Elsevier

Journal of Controlled Release

Volume 349, September 2022, Pages 338-353
Journal of Controlled Release

Review article
Nano delivery systems to the rescue of ciprofloxacin against resistant bacteria “E. coli; P. aeruginosa; Saureus; and MRSA” and their infections

https://doi.org/10.1016/j.jconrel.2022.07.003Get rights and content

Abstract

Ciprofloxacin (CIP) a broad-spectrum antibiotic, is used extensively for the treatment of diverse infections and diseases of bacteria origin, and this includes infections caused by E. coli; P. aeruginosa; S. aureus; and MRSA. This extensive use of CIP has therefore led to an increase in resistance by these infection causing organisms. Nano delivery systems has recently proven to be a possible solution to resistance to these organisms. They have been applied as a strategy to improve the target specificity of CIP against infections and diseases caused by these organisms, thereby maximising the efficacy of CIP to overcome the resistance. Herein, we proffer a brief overview of the mechanisms of resistance; the causes of resistance; and the various approaches employed to overcome this resistance. The review then proceeds to critically evaluate various nano delivery systems including inorganic based nanoparticles; lipid-based nanoparticles; capsules, dendrimers, hydrogels, micelles, and polymeric nanoparticles; and others; that have been applied for the delivery of CIP against E. coli; P. aeruginosa; S. aureus; and MRSA infections. Finally, the review highlights future areas of research, for the optimisation of various nano delivery systems, to maximise the therapeutic efficacy of CIP against these organisms. This review confirms the potential of nano delivery systems, for addressing the challenges of resistance to caused by E. coli; P. aeruginosa; S. aureus; and MRSA to CIP.

Introduction

Nature generally allows the co-existence of mankind and microorganisms. Microorganisms have taken advantage of this gift of nature to express themselves in various forms that are both beneficial and harmful to mankind, serving as a root cause of diverse infectious diseases that have plagued humans from time immemorial and continues to do so, emerging as a current global crisis. Infectious diseases can generally be defined as any disease induced by microbial pathogens, which include fungi, viruses, and bacteria, that can be transmitted from one organism to another, either primarily or secondarily [1,2]. Infections caused by bacteria have been identified as a significant course of morbidities over the years and are associated with high mortality rates [1,3]. Globally, there are alarming mortality rates reported in various geographical regions, with recent reports showing the Asian region accounting for the highest rate of 4,730,000 deaths per year, followed by Africa with 4,150,000; and other regions which includes Latin America, estimated to be 392,000; Europe, estimated to be 390,000; North America and Oceania estimated to be 317,000 and 22,000, respectively [4].

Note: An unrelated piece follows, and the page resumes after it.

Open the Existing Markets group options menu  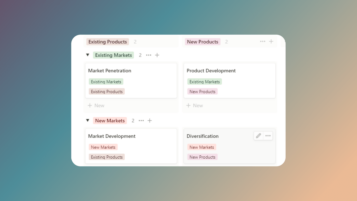[x=148, y=55]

Antimicrobial resistance (AMR) has been on the increase over the past two decades and has been ruled by the World Health Organization (WHO) to be one of the top ten threats to public health globally [4]. The discovery of antibiotics was regarded as a therapeutical miracle that has been saving lives globally. However, the abuse and misuse of these antimicrobials for treatment in animal and human medicine have escalated AMR globally [5]. The continuing increase in drug-resistant infections caused by bacteria which have been detected, diagnosed, and cured can be attributed to AMR, which threatens public health worldwide [6]. The noteworthy annual mortality caused by diverse infectious diseases globally, includes but is not limited to community-acquired pneumonia (CAP), estimated to be 2.5 million [7]; typhoid fever, which is estimated to be 75,000–208,000 [8]; and leptospirosis (58,900) [9]. Bacterial infections are associated with two current leading causes of death. Sepsis has emanated as a serious danger to the general health of the public across the globe and is life-threatening due to organ dysfunction emanating from a dysregulation in the immune reaction of the host to infections that could lead to death, when not unmasked and properly managed in the preliminary stages [1]. Bacterial infections have been reported to be a major cause of sepsis, which was recently reported by Pant et al. (2021) to be 48 million known cases, with a related mortality rate of 11 million worldwide [10]. Therapeutic mitigation of this disease condition (sepsis) includes making use of a broad-spectrum antibiotics proven to be effective in eliminating the causative bacteria, with importance laid on source control [11]. Furthermore, with the recent global pandemic, there was a widespread and long-term use of steroids, which lowered the immunity of COVID-19 patients [12]. This resulted in the emergence of pan resistance infections that needed treatment with multiple or higher generation antibiotics such as CIP. Moreover, the spread of COVID-19 around the globe resulted in the increased consumption of antibiotics and misuse [13].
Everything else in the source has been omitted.